ФРАГМЕНТ ДОКУМЕНТА:
Когда я выехал на дорогу, а дорога твёрдая, гравийно-засыпная. Тут я понял, что лошадка попросту брошена. Она подбилась на ноги, и едва их переставляла. Осмотрел ноги, ковка была в порядке, а лошадь шагала с трудом, ощупью каждый шаг. Тогда я поехал по полю, рядом с дорогой. Там она шагала гораздо веселей. И так я с этой лошадкой не расставался сутки. Дорогой поил, кормил её в поле на овсе, на обочине дороги травкой, и потихоньку ехал. Потом, под утро, ехал я через какую-то низину. Обе стороны от дороги заболочены, пришлось ехать по твёрдой дороге. И тут моя лошадка отказалась шагать совсем. Я слез с седла, расседлал, снял оголовье, положил всё это на обочину дороги. Потрепал лошадку по шее, погладил её. И говорю с ней, как с товарищем: «Ну, спасибо тебе, иди, гуляй в поле, до свидания!». Посмотрел ей в глаза, а у ней слёзы текут! «Ну, говорю, что ты, что ты, не надо, иди, гуляй!»
Так мы с ней расстались. У меня ноги немножко отдохнули, и я довольно бодро отшагал километров десяток. Дорога шла лесочком. Смотрю, стоит на дороге машина, ГАЗ-АА. Подошёл, осмотрел, кузов почти пустой. Лежало в ней несколько шинелей и плащ-палаток. В кабине спали шофер и лейтенант. Я походил около машины, поразмышлял, потом решил забраться в кузов. Удобно устроился в нём и вскоре заснул. Когда проснулся, машина шла на хорошей скорости. Я сел в кузове. Спутники мои меня не обнаружили, ехали по своим делам, а я набирался сил, отдыхал. Потом в крупном населённом пункте они остановились, стали спрашивать дорогу. Оказалось, им надо поворачивать направо, там был их полк. А мне нужно было прямо. Я поблагодарил моих спутников за столь приятное путешествие. Они удивились, откуда взялся такой пассажир, пошутили, да на том и расстались. Оказалось, я проехал сорок пять километров, это целый день надобно шагать! А тут два часа и я – тут!
После этого я стал искать попутчиков. Добровольно никто не хотел брать таковых. Я делал так: садился около дороги и наблюдал за проходящими машинами. Место для этой цели выбирал так: участок плохой дороги, или подъем, где машины идут не более, как на второй передаче. Когда в кузове есть люди, мне там делать нечего. Я спокойно сижу. Когда машина идёт с грузом, да без людей, я её пропускаю, когда шофер уже меня не видит, я вскакиваю, догоняю машину и забираюсь в кузов. И опять, смотришь, бросок километров 50–60. А то и сотня! Потом иду на подножный корм. Чем-то надо же и питаться! Насытившись, опять повторяю тоже. Так я добрался до города Козятино. Поискал следы своего полка, не нашёл. Попытался пристроиться в другую часть, не получилось. К фронту шли уже свежие части, сформированные из приписного состава. В этих частях были и женщины. Нас солдат, да и другие чины одиночек, или группы, отправляли в тылы на город Белую Церковь. Пришлось добираться тем же способом: или на попутных машинах, или пешком.

ЗАДАНИЕ:
Пожалуйста, перескажите этот фрагмент документа в трёх предложениях.

ФРАГМЕНТ ДАННЫХ:
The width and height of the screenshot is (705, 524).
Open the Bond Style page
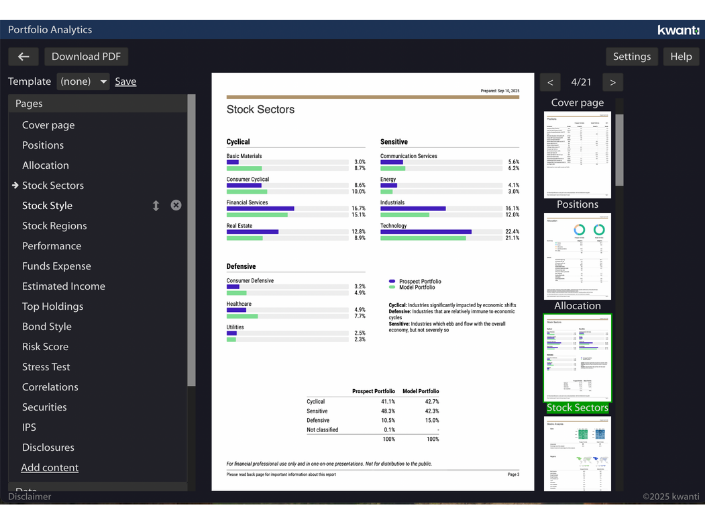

ОТВЕТ:
Рассказчик сутки ехал на брошенной, подбившейся на ноги лошадке, а когда в заболоченной низине она отказалась идти, расседлал её и отпустил гулять в поле. Затем он забрался в кузов стоявшей в лесу машины ГАЗ-АА, пока шофер и лейтенант спали в кабине, и незамеченным проехал сорок пять километров. После этого он стал тайком забираться в кузова машин с грузом и без людей на подъёмах и плохих участках дороги, так добрался до города Козятино, но своего полка не нашёл, и ему пришлось тем же способом или пешком добираться до Белой Церкви, куда отправляли одиночек.